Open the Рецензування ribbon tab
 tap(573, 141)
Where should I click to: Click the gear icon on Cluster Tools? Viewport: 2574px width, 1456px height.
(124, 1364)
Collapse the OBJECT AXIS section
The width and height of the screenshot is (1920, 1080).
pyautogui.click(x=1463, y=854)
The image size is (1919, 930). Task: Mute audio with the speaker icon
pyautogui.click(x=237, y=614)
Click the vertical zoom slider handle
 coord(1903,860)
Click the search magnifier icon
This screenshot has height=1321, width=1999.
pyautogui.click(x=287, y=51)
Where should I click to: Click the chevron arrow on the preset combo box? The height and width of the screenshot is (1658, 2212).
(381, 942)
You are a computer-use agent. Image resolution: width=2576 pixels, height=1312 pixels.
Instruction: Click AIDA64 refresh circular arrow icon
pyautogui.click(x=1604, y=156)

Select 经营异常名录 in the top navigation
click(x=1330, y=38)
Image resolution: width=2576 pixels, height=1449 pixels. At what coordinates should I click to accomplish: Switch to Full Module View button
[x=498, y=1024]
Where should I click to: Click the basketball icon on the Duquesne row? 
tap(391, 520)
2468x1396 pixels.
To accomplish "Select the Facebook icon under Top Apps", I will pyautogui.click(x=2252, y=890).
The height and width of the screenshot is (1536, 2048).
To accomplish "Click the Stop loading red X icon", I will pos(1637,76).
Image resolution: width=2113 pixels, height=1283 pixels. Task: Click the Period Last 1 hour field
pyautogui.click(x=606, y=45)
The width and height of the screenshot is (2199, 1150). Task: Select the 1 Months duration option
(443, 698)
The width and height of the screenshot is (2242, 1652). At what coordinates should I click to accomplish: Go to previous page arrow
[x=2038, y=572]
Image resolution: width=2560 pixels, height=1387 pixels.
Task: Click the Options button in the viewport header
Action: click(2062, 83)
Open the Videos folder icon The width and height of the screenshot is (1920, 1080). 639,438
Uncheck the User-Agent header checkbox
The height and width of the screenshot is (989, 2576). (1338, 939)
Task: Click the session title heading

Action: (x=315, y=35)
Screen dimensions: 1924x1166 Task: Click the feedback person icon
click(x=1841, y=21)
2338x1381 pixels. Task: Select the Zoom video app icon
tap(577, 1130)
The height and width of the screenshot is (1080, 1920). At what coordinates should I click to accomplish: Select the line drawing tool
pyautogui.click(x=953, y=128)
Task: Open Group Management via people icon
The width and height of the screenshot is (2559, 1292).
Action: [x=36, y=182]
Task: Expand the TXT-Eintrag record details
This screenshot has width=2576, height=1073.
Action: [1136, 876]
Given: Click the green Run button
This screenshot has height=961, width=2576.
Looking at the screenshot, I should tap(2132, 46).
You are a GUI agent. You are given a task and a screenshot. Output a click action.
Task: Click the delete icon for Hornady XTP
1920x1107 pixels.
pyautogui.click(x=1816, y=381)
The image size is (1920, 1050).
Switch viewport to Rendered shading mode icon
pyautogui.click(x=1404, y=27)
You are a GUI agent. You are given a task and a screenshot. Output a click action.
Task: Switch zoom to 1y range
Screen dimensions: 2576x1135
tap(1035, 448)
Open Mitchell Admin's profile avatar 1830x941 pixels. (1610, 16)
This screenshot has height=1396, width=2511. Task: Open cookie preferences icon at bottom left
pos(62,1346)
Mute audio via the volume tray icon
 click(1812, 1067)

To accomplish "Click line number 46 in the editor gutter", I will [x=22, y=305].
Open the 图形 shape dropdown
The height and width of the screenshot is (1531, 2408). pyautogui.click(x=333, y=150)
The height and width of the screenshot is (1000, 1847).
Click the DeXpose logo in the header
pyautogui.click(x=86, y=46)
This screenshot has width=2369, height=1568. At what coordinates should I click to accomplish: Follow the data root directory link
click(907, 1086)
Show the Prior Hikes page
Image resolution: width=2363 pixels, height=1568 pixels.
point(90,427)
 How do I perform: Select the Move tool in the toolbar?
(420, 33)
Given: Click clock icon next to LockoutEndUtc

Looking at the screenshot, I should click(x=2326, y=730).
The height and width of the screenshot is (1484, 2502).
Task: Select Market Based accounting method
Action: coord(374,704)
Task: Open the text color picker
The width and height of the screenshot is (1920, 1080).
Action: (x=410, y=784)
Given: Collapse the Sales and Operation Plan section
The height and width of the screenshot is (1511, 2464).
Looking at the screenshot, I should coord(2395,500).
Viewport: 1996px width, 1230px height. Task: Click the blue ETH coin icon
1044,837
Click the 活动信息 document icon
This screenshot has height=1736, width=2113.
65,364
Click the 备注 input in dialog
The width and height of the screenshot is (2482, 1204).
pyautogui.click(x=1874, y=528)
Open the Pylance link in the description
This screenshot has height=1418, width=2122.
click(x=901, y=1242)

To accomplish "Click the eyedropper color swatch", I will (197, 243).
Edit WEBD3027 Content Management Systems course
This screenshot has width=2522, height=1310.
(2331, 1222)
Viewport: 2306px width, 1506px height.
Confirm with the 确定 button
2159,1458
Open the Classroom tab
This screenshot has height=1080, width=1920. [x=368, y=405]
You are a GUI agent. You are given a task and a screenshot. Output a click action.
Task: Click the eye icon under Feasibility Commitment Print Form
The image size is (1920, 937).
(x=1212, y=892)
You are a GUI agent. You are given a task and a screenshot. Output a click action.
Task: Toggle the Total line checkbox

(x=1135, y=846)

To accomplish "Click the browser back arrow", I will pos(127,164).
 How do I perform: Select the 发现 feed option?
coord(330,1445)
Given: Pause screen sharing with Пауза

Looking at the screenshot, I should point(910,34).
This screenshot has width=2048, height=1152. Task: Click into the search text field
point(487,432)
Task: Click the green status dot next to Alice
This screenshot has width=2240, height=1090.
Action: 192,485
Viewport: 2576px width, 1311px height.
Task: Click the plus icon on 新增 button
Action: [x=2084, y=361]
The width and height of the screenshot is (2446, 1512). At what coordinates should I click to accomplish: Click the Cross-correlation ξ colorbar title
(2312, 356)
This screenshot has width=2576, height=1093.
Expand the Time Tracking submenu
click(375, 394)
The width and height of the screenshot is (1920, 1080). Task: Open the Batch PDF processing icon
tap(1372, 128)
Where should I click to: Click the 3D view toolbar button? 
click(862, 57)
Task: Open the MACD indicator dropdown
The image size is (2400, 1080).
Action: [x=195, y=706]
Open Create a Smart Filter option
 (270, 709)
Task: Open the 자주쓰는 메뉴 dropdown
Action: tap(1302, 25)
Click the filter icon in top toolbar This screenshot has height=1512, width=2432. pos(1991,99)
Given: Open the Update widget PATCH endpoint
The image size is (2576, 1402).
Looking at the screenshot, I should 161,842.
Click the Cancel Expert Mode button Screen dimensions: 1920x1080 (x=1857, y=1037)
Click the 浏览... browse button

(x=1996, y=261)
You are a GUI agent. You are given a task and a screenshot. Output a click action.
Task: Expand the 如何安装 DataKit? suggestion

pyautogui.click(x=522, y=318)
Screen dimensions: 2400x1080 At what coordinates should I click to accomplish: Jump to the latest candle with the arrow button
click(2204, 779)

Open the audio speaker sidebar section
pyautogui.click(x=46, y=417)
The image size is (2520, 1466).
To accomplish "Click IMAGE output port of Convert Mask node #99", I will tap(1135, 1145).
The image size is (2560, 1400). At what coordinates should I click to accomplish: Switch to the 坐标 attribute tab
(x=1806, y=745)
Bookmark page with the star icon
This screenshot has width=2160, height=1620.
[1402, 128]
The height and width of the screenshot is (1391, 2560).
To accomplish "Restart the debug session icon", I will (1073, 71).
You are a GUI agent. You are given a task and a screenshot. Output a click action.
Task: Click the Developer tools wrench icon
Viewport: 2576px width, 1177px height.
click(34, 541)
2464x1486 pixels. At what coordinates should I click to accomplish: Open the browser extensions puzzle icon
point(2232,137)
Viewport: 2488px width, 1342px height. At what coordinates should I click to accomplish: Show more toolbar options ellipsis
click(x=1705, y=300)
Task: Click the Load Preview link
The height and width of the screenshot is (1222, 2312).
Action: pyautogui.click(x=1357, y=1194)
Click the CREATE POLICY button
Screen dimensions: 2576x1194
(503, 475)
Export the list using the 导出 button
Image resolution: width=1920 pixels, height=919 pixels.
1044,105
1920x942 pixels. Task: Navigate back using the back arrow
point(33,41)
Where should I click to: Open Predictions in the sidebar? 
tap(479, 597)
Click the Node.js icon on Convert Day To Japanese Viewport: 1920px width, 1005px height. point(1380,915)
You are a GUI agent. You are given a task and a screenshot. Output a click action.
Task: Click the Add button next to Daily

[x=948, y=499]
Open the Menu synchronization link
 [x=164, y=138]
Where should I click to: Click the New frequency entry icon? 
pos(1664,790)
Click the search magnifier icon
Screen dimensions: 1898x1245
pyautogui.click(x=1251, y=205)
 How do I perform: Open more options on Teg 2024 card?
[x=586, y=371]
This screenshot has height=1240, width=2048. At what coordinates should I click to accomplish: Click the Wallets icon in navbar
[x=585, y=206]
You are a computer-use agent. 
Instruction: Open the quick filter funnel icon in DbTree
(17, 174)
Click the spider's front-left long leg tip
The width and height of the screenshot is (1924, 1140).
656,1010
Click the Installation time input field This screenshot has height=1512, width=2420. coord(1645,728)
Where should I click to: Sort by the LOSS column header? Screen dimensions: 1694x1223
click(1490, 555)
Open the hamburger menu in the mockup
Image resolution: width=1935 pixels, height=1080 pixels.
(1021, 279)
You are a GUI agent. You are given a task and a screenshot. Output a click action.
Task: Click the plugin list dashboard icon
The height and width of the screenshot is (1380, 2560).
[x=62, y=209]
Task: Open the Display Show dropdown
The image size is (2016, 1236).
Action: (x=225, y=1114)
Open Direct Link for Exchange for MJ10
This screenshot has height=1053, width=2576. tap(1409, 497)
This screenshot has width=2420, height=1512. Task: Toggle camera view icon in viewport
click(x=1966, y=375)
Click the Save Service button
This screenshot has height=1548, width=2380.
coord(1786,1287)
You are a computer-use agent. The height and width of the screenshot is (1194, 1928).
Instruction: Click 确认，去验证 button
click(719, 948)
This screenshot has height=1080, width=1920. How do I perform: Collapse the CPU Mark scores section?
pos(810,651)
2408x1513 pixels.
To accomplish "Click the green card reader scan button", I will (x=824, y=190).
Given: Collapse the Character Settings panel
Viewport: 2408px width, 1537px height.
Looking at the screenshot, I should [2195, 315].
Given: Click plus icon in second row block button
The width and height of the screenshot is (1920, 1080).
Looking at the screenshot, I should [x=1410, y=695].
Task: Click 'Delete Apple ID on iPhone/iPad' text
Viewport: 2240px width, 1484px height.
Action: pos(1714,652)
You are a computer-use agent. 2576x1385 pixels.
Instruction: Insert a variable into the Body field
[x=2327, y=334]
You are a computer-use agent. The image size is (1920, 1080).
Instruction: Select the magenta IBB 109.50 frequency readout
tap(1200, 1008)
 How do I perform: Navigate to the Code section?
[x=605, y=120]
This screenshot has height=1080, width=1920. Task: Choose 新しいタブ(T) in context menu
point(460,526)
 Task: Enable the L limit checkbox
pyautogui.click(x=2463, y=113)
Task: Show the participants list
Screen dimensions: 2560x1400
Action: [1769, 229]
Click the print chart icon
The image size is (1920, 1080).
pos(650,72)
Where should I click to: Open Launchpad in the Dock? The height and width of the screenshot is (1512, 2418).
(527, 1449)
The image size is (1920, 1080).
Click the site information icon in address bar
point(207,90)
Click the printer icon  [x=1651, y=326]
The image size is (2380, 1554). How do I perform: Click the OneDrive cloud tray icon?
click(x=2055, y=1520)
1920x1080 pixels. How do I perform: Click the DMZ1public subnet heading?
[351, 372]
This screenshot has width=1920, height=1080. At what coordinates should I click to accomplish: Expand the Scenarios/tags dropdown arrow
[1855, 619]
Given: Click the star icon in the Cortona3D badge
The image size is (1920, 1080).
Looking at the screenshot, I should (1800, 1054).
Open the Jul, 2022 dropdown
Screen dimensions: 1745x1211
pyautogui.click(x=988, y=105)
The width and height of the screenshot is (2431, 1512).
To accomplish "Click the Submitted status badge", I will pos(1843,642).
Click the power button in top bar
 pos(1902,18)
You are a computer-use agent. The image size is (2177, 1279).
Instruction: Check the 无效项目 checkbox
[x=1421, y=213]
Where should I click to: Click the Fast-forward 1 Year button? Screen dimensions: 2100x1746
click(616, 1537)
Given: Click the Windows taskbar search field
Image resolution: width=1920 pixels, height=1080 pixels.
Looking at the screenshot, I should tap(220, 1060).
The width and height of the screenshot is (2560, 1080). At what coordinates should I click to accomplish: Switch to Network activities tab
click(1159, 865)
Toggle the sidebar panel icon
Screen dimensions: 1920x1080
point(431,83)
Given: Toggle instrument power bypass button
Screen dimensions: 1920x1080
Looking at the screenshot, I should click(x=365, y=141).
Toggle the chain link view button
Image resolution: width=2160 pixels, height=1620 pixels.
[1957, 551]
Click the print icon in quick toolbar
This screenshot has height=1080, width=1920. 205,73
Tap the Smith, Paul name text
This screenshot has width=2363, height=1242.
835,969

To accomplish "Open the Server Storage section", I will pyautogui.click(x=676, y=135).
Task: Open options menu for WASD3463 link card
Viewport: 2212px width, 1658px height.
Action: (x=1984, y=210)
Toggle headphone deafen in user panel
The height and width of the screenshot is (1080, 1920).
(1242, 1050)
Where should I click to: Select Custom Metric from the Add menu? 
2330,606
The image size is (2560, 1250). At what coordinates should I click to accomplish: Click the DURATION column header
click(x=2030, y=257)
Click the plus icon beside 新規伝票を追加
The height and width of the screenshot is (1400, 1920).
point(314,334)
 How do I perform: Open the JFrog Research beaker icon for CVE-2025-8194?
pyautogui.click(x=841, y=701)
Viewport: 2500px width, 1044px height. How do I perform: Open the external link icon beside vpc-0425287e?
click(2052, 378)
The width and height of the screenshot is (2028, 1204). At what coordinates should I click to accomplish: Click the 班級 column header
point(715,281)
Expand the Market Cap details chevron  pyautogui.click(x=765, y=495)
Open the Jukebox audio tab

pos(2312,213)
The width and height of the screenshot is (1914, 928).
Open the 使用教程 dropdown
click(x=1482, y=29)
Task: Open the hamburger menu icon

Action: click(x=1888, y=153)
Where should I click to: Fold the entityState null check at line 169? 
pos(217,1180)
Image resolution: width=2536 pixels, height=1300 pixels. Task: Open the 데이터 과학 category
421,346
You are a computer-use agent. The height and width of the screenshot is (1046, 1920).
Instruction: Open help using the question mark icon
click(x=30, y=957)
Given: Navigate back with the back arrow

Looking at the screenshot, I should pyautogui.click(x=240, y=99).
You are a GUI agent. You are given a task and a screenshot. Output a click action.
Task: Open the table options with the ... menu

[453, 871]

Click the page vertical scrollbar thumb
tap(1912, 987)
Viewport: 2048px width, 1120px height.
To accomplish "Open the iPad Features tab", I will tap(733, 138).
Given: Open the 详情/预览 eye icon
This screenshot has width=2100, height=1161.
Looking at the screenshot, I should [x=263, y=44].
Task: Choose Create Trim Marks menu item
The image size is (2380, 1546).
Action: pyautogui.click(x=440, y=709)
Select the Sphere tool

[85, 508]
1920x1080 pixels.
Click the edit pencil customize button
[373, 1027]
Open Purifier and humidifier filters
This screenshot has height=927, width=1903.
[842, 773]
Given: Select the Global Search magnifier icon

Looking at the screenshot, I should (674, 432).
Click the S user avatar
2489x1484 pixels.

| What you will do |
Please give an exact copy of the entries above, from the line with "Click the print chart icon" down to the line with "Click the printer", inclusive, and nothing else.

| Solution to this problem |
Click the print chart icon
The image size is (1920, 1080).
pos(650,72)
Where should I click to: Open Launchpad in the Dock? The height and width of the screenshot is (1512, 2418).
(527, 1449)
The image size is (1920, 1080).
Click the site information icon in address bar
point(207,90)
Click the printer icon  [x=1651, y=326]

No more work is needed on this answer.